Exercise details: Nothing should change. Output the data exactly.

Data for processing section start

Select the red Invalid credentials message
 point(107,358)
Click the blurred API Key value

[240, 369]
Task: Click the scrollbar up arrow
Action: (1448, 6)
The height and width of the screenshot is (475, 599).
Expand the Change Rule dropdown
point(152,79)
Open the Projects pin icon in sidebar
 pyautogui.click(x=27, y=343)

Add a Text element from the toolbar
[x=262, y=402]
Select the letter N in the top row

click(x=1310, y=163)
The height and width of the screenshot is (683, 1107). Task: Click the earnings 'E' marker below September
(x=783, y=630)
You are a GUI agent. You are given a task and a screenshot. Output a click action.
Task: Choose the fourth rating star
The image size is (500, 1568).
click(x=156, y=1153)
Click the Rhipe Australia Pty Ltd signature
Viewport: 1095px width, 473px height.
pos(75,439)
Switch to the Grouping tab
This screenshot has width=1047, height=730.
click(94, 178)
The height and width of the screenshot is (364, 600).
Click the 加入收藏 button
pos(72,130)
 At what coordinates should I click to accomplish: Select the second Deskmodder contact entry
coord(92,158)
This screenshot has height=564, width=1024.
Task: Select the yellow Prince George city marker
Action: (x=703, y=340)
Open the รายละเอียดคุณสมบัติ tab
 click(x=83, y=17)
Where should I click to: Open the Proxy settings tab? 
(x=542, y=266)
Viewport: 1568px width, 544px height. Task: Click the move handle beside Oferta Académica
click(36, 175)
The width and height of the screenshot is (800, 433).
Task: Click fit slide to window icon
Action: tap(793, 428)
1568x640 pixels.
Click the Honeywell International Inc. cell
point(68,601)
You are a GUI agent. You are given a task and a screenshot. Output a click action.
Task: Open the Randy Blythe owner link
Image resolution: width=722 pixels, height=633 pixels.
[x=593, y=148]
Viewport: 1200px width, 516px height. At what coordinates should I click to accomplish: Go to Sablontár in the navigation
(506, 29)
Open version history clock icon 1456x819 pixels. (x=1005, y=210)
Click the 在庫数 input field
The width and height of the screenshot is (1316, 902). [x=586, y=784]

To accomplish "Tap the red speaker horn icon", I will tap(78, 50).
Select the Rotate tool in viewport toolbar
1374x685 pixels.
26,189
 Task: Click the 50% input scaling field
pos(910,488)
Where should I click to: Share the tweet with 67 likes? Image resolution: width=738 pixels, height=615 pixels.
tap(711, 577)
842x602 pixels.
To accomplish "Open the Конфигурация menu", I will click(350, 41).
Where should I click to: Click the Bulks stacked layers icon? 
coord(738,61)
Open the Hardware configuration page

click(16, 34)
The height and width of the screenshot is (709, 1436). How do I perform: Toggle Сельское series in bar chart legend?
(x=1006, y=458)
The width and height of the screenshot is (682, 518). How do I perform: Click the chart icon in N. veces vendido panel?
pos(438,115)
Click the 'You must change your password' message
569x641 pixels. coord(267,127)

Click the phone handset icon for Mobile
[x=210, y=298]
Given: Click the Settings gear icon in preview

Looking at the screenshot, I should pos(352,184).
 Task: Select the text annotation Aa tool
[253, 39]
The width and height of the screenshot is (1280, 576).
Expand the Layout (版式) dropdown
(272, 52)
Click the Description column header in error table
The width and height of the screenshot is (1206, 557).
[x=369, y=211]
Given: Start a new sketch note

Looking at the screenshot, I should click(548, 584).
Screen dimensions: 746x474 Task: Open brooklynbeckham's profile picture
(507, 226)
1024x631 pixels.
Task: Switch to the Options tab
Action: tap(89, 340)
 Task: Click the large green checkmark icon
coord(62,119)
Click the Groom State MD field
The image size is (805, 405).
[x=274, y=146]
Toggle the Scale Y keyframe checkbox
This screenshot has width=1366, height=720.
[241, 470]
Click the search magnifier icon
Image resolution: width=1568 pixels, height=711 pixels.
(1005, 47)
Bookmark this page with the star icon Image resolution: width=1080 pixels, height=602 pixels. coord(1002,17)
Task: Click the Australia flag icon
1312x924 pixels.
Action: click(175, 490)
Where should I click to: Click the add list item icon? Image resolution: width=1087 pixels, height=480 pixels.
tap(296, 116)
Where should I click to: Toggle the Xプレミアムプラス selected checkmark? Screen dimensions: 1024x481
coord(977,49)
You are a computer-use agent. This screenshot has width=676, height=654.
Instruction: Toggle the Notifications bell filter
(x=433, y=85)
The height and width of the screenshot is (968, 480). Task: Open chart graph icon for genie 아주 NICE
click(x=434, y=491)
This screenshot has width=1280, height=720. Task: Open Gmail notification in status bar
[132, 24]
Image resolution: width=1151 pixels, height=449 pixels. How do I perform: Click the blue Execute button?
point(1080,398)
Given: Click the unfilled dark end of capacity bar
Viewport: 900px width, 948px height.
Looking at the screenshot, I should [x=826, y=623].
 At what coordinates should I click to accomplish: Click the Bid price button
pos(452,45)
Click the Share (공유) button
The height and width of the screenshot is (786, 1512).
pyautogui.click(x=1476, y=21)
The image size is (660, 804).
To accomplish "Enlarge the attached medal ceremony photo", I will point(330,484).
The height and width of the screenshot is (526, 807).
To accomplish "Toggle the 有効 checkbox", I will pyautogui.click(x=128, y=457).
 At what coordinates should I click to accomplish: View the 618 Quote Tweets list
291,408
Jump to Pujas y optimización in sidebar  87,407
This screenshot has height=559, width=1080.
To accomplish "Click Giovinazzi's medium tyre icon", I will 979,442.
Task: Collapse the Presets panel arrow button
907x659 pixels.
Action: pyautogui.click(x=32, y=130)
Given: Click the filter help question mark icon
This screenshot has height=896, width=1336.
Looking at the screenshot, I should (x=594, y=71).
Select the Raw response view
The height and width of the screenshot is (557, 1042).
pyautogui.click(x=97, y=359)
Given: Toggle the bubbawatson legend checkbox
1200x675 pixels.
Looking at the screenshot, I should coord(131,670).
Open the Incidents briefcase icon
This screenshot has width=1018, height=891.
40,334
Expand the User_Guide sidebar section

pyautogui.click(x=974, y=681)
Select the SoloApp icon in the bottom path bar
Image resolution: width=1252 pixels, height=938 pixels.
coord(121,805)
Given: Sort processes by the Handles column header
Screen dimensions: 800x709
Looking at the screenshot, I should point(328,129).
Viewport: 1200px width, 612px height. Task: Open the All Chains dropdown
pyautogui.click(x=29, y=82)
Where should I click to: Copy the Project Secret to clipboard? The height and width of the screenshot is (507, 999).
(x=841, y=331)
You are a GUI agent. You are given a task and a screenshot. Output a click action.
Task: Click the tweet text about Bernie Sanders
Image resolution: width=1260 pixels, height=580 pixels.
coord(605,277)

Data for processing section end

Task response:
Select the red Invalid credentials message
 point(107,358)
Click the blurred API Key value

[240, 369]
Task: Click the scrollbar up arrow
Action: (1448, 6)
The height and width of the screenshot is (475, 599).
Expand the Change Rule dropdown
point(152,79)
Open the Projects pin icon in sidebar
 pyautogui.click(x=27, y=343)

Add a Text element from the toolbar
[x=262, y=402]
Select the letter N in the top row

click(x=1310, y=163)
The height and width of the screenshot is (683, 1107). Task: Click the earnings 'E' marker below September
(x=783, y=630)
You are a GUI agent. You are given a task and a screenshot. Output a click action.
Task: Choose the fourth rating star
The image size is (500, 1568).
click(x=156, y=1153)
Click the Rhipe Australia Pty Ltd signature
Viewport: 1095px width, 473px height.
pos(75,439)
Switch to the Grouping tab
This screenshot has width=1047, height=730.
click(94, 178)
The height and width of the screenshot is (364, 600).
Click the 加入收藏 button
pos(72,130)
 At what coordinates should I click to accomplish: Select the second Deskmodder contact entry
coord(92,158)
This screenshot has height=564, width=1024.
Task: Select the yellow Prince George city marker
Action: (x=703, y=340)
Open the รายละเอียดคุณสมบัติ tab
 click(x=83, y=17)
Where should I click to: Open the Proxy settings tab? 
(x=542, y=266)
Viewport: 1568px width, 544px height. Task: Click the move handle beside Oferta Académica
click(36, 175)
The width and height of the screenshot is (800, 433).
Task: Click fit slide to window icon
Action: tap(793, 428)
1568x640 pixels.
Click the Honeywell International Inc. cell
point(68,601)
You are a GUI agent. You are given a task and a screenshot. Output a click action.
Task: Open the Randy Blythe owner link
Image resolution: width=722 pixels, height=633 pixels.
[x=593, y=148]
Viewport: 1200px width, 516px height. At what coordinates should I click to accomplish: Go to Sablontár in the navigation
(506, 29)
Open version history clock icon 1456x819 pixels. (x=1005, y=210)
Click the 在庫数 input field
The width and height of the screenshot is (1316, 902). [x=586, y=784]

To accomplish "Tap the red speaker horn icon", I will tap(78, 50).
Select the Rotate tool in viewport toolbar
1374x685 pixels.
26,189
 Task: Click the 50% input scaling field
pos(910,488)
Where should I click to: Share the tweet with 67 likes? Image resolution: width=738 pixels, height=615 pixels.
tap(711, 577)
842x602 pixels.
To accomplish "Open the Конфигурация menu", I will click(350, 41).
Where should I click to: Click the Bulks stacked layers icon? 
coord(738,61)
Open the Hardware configuration page

click(16, 34)
The height and width of the screenshot is (709, 1436). How do I perform: Toggle Сельское series in bar chart legend?
(x=1006, y=458)
The width and height of the screenshot is (682, 518). How do I perform: Click the chart icon in N. veces vendido panel?
pos(438,115)
Click the 'You must change your password' message
569x641 pixels. coord(267,127)

Click the phone handset icon for Mobile
[x=210, y=298]
Given: Click the Settings gear icon in preview

Looking at the screenshot, I should pos(352,184).
 Task: Select the text annotation Aa tool
[253, 39]
The width and height of the screenshot is (1280, 576).
Expand the Layout (版式) dropdown
(272, 52)
Click the Description column header in error table
The width and height of the screenshot is (1206, 557).
[x=369, y=211]
Given: Start a new sketch note

Looking at the screenshot, I should click(548, 584).
Screen dimensions: 746x474 Task: Open brooklynbeckham's profile picture
(507, 226)
1024x631 pixels.
Task: Switch to the Options tab
Action: tap(89, 340)
 Task: Click the large green checkmark icon
coord(62,119)
Click the Groom State MD field
The image size is (805, 405).
[x=274, y=146]
Toggle the Scale Y keyframe checkbox
This screenshot has width=1366, height=720.
[241, 470]
Click the search magnifier icon
Image resolution: width=1568 pixels, height=711 pixels.
(1005, 47)
Bookmark this page with the star icon Image resolution: width=1080 pixels, height=602 pixels. coord(1002,17)
Task: Click the Australia flag icon
1312x924 pixels.
Action: click(175, 490)
Where should I click to: Click the add list item icon? Image resolution: width=1087 pixels, height=480 pixels.
tap(296, 116)
Where should I click to: Toggle the Xプレミアムプラス selected checkmark? Screen dimensions: 1024x481
coord(977,49)
You are a computer-use agent. This screenshot has width=676, height=654.
Instruction: Toggle the Notifications bell filter
(x=433, y=85)
The height and width of the screenshot is (968, 480). Task: Open chart graph icon for genie 아주 NICE
click(x=434, y=491)
This screenshot has width=1280, height=720. Task: Open Gmail notification in status bar
[132, 24]
Image resolution: width=1151 pixels, height=449 pixels. How do I perform: Click the blue Execute button?
point(1080,398)
Given: Click the unfilled dark end of capacity bar
Viewport: 900px width, 948px height.
Looking at the screenshot, I should [x=826, y=623].
 At what coordinates should I click to accomplish: Click the Bid price button
pos(452,45)
Click the Share (공유) button
The height and width of the screenshot is (786, 1512).
pyautogui.click(x=1476, y=21)
The image size is (660, 804).
To accomplish "Enlarge the attached medal ceremony photo", I will point(330,484).
The height and width of the screenshot is (526, 807).
To accomplish "Toggle the 有効 checkbox", I will pyautogui.click(x=128, y=457).
 At what coordinates should I click to accomplish: View the 618 Quote Tweets list
291,408
Jump to Pujas y optimización in sidebar  87,407
This screenshot has height=559, width=1080.
To accomplish "Click Giovinazzi's medium tyre icon", I will 979,442.
Task: Collapse the Presets panel arrow button
907x659 pixels.
Action: pyautogui.click(x=32, y=130)
Given: Click the filter help question mark icon
This screenshot has height=896, width=1336.
Looking at the screenshot, I should (x=594, y=71).
Select the Raw response view
The height and width of the screenshot is (557, 1042).
pyautogui.click(x=97, y=359)
Given: Toggle the bubbawatson legend checkbox
1200x675 pixels.
Looking at the screenshot, I should coord(131,670).
Open the Incidents briefcase icon
This screenshot has width=1018, height=891.
40,334
Expand the User_Guide sidebar section

pyautogui.click(x=974, y=681)
Select the SoloApp icon in the bottom path bar
Image resolution: width=1252 pixels, height=938 pixels.
coord(121,805)
Given: Sort processes by the Handles column header
Screen dimensions: 800x709
Looking at the screenshot, I should point(328,129).
Viewport: 1200px width, 612px height. Task: Open the All Chains dropdown
pyautogui.click(x=29, y=82)
Where should I click to: Copy the Project Secret to clipboard? The height and width of the screenshot is (507, 999).
(x=841, y=331)
You are a GUI agent. You are given a task and a screenshot. Output a click action.
Task: Click the tweet text about Bernie Sanders
Image resolution: width=1260 pixels, height=580 pixels.
coord(605,277)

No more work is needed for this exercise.